En el fondo de todo ello hay muchísimo más, un hedonismo vicioso y perverso, una molicie decadente y degradante[17], en tanto que cosmovisión secular de los jefes militares pre-españoles, desde los tiempos de Felipe II, y españoles, hasta el día de hoy. Después del episodio de la Contra Armada[18], la gran derrota naval de Inglaterra en 1589 por las fuerzas navales de la Corona de Castilla, la estrategia que se escoge para defender Las Indias, es decir, el imperio oceánico castellano, es la de defensiva estratégica a ultranza. Ésta ponía el acento en la construcción de fortalezas de protección en ciudades y puntos decisivos de las colonias, dejando las operaciones marítimas como componente secundario y también defensivo, pues se trataba de hacer llegar a Europa las flotas cargadas con los tesoros metalíferos americanos. En consecuencia, nunca se propuso como doctrina estratégica lo único que podía resolver los problemas con Inglaterra, una línea operativa asentada en el combate directo, encaminada a buscar a la armada inglesa, derrotarla y destruirla. Por el contrario, los ingleses jamás se echaron a dormir plácidamente la siesta al amparo de los gruesos muros de sus fortificaciones, baluartes y ciudadelas, sino que siglo tras siglo estuvieron en el mar, combatiendo y destruyendo la fuerza combatiente de sus enemigos, la Corona de Castilla en primer lugar. Cuando levantaron bastiones y murallas artilladas lo hicieron como elemento auxiliar y complementario de sus flotas, lo que difiere radicalmente de la doctrina militar estatal-castellana. Esto exigía una cosmovisión opuesta a la de los ejércitos y armadas pre-españolas, cuya esencia era la voluntad de sacrificio, la admisión del esfuerzo, el gusto por lo rudo, doloroso, incómodo y difícil, pues sin estos principios y valores la guerra marítima no puede mantenerse. Así pues, mientras los ingleses padecían en sus buques, los pre-españoles disfrutaban en sus fortificaciones y palacios, de modo que es fácil adivinar quién ganó y quien perdió finalmente. En consecuencia, podemos concluir que los disvalores propios del ejército español, tal y como se han formado durante siglos, son el hedonismo, la pereza, la codicia, el espíritu de rapiña, la inmoralidad, el deshonor, la cobardía ante un enemigo bien pertrechado y la crueldad extrema para con los pueblos de la península ibérica, en tanto que ejército-policía al servicio del Estado y de las clases ricas, explotadoras y parasitarias.

▶ **MATERIAL DE ORIGEN**:
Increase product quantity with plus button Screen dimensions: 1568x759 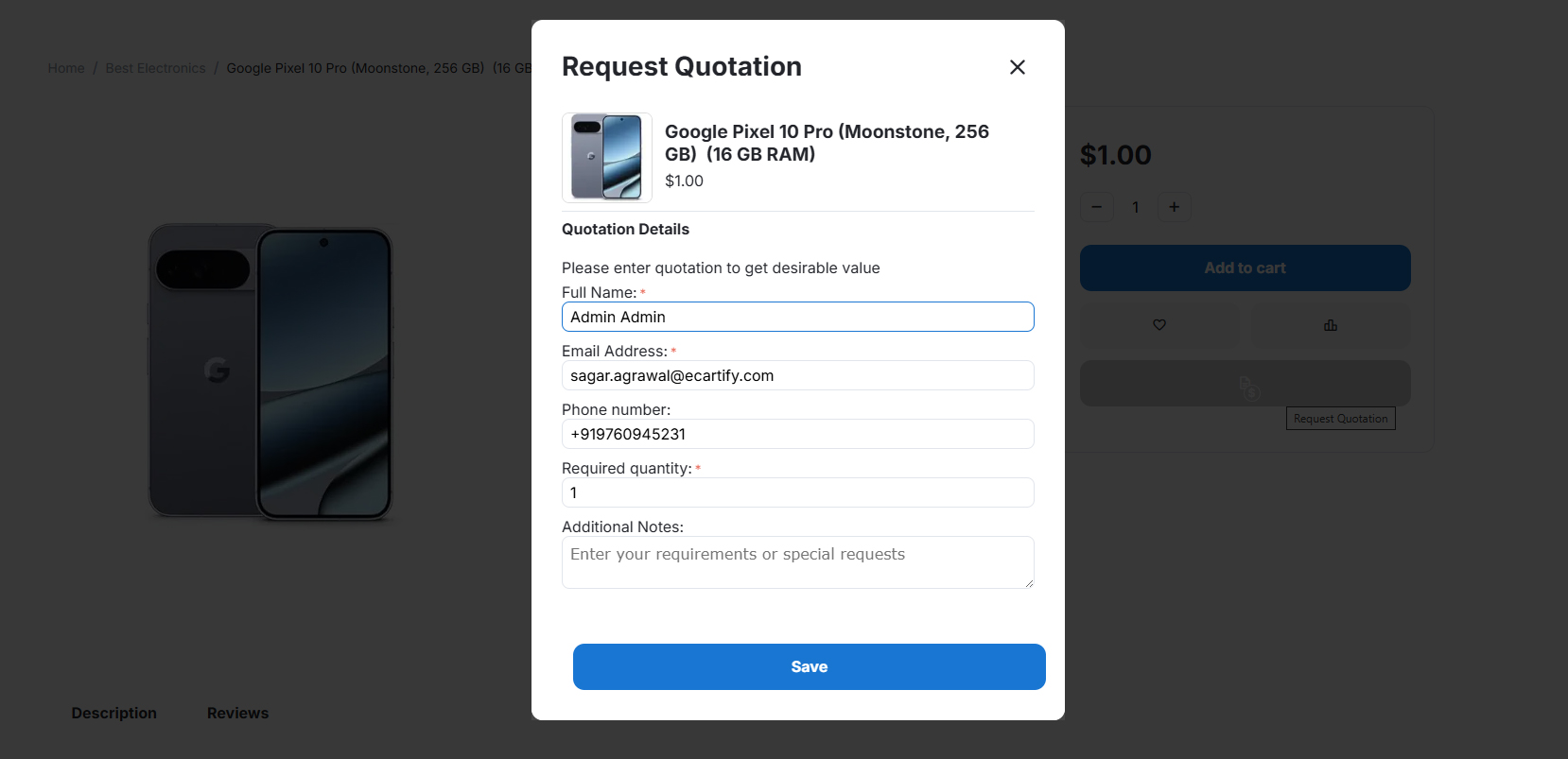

▶ **QUÉ SE PIDE**:
Prosigue el texto sobre la doctrina militar castellana frente a la inglesa a partir de su última oración.

▶ **RESULTADO DEL EJERCICIO**:
En un análisis de largo alcance, hay que sostener, y denunciar, que el ejército español fue la fuerza principal en la tarea de destruir, demoler y revertir los enormes logros de la revolución popular altomedieval, la revolución bagauda en el caso de los pueblos peninsulares. Por medio de una violencia extrema, a través de sucesivas matanzas y carnicerías, el ejército español, y sus brazos policiales, la Guardia Civil en primer lugar, fueron recuperando y reconstruyendo el poder tiránico de las diversas elites organizadas en el Estado de España. Y eso sigue siendo así hoy también.

 

Hacia una explicación plausible de las causas del “desastre” en Cuba y Filipinas

Como es conocido, uno de los más sangrientos y liberticidas espadones decimonónicos, el general Prim, aprovechó la actividad desamortizadora civil y sus habilidades expoliadoras para hacerse con una gran hacienda, un inmenso latifundio en los Montes de Toledo, que se extendía por miles de hectáreas. No conozco los pormenores del asunto, en concreto el precio que abonó, pero sí estoy seguro que sólo con su paga no podría haberlo logrado, de modo que lo sustancial de la inversión tuvo que proceder de la corrupción, la confiscación y el expolio, que son las fuentes principales de ingresos de los militares.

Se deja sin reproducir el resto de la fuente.